**ABOUT THIS TASK**
List the four options that the ViewSonic review below says are offered under Color Mode.

I encountered Soft for the first time when I reviewed the ViewSonic VT2430,. It has the look of what would usually be termed Movie or Cinema. I liked it but decided that I should persevere through the process. I picked Personal and moved on.

At first, I didn't think there was a Backlight control because it wasn't listed in the Picture Menu. I discovered it in the Setup Menu alongside items like Menu language and Closed Caption. I turned Backlight to 50 (on a scale of 0 to 100).

Usually I next head for the Advanced Video menu, where I turn off features like Color Enhancement and Advanced Adaptive Luma. But the VT2342 does not include an Advanced Video menu. All you have are the basics.

I proceeded to Color Temperature which ViewSonic labels Color Mode and furnishes four options, Cool, Normal, Warm and Personal. No matter which you pick, you can fine tune them with sliders for Red, Green and Blue. I chose Personal.

As I worked through the test patterns, I constantly had to peek around the Picture Menu, which stubbornly stays smack dab in the middle of the screen. Even when I turned its Transparency to 100%, it blocked my view of the Color Bars.

ViewSonic VT2342

I soldiered on. I set Brightness at 56. Color (Saturation) stayed at 50.

I found that with Contrast at 50, the test patterns indicated chroma clipping, which was less pronounced when I lowered Contrast to around 38. It also helped when I lowered the R, G, B sliders in the Color Mode to about 108 instead of 128.

I moved Tint (Hue) to 47, which is a bit towards green. The range for Sharpness is 0 to 100. Anything above 30 causes unsightly fringing. I set it to 20.

I never could tweak the settings to totally satisfy the test patterns, but I came close. And without fine adjustment tools, close was as close as I was going to get.


I first tested the VT2342 as a computer monitor and I was pleased with what I saw. But I look at monitors differently than I do TVs. I judge monitors more on readability of text and color rendition of still images.

I look to see how TVs handle motion and skin tones. I also have much more experience with how a wide range of HDTVs deal with my favorite reference scenes from movies.

**DATA LISTING**
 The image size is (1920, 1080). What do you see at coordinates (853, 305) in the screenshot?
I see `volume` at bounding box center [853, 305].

==

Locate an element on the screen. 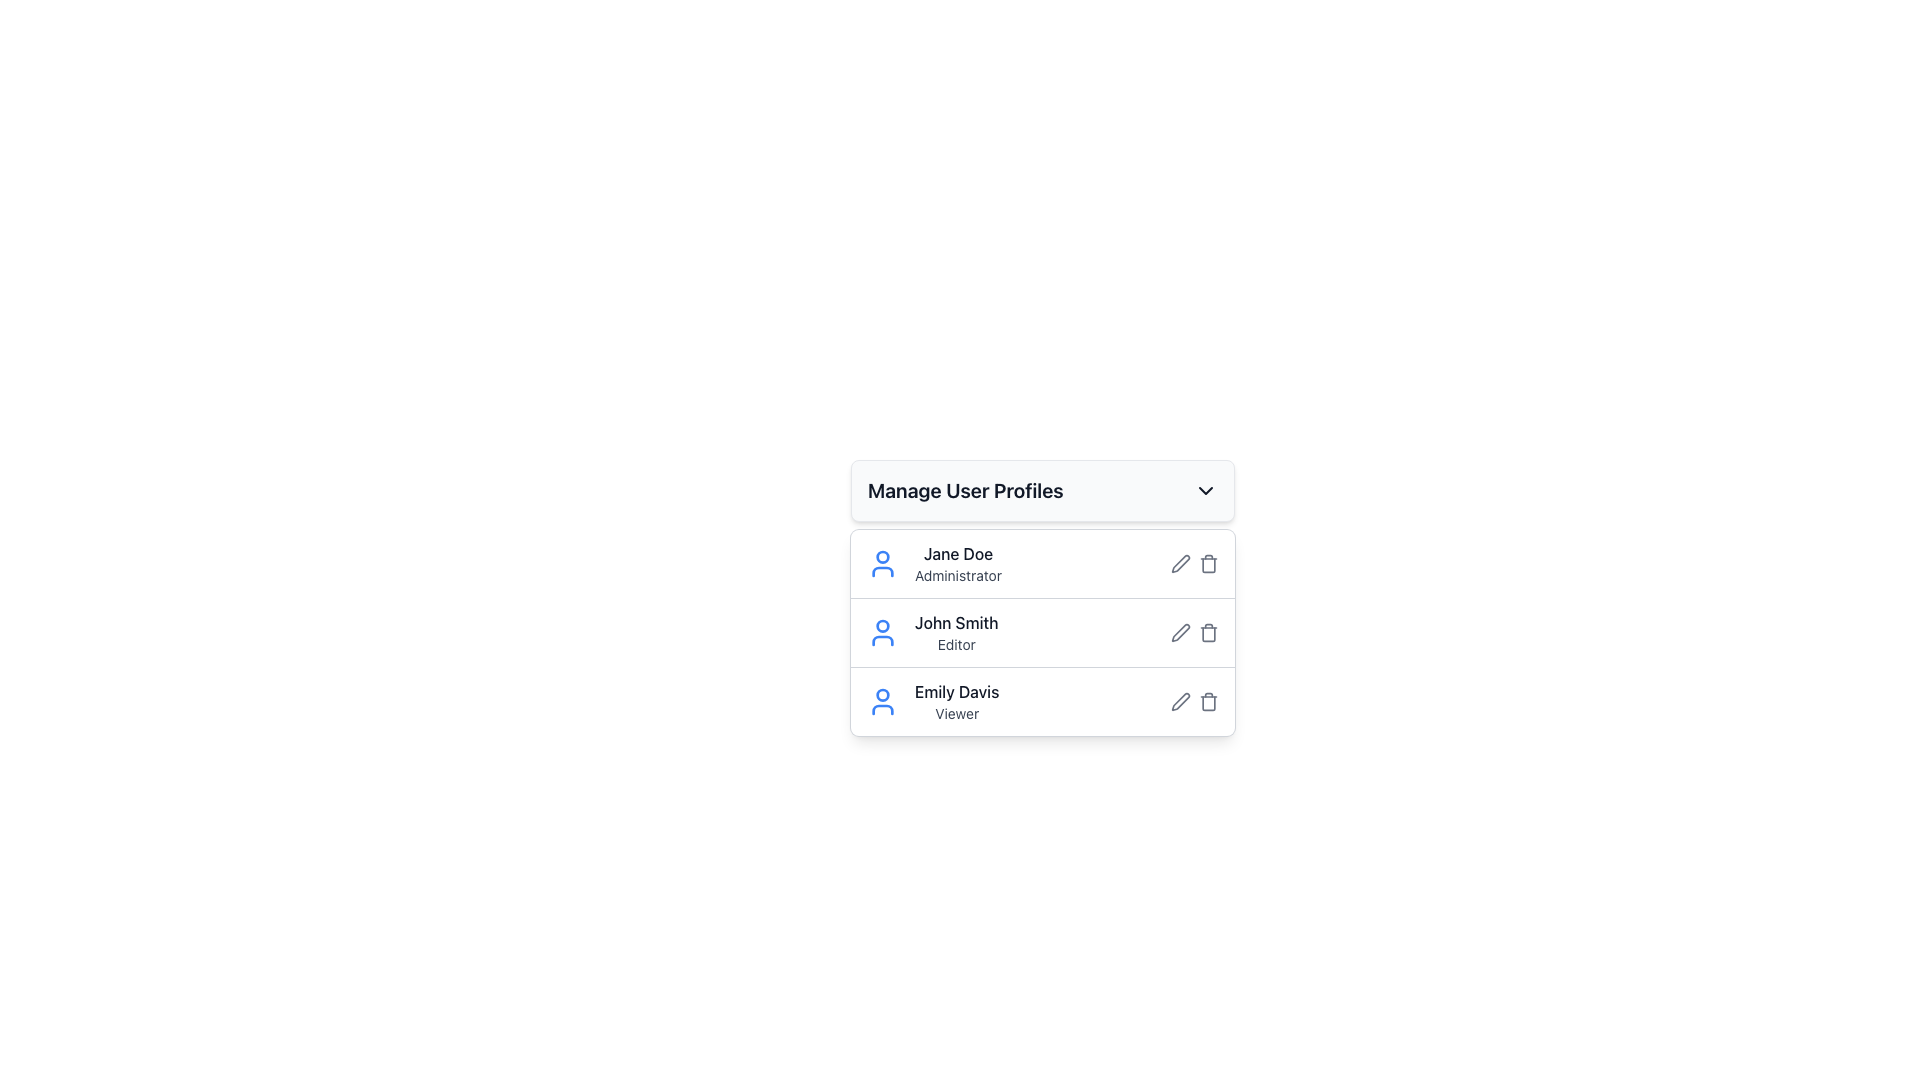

**FINISHED EXERCISE**
Cool, Normal, Warm, Personal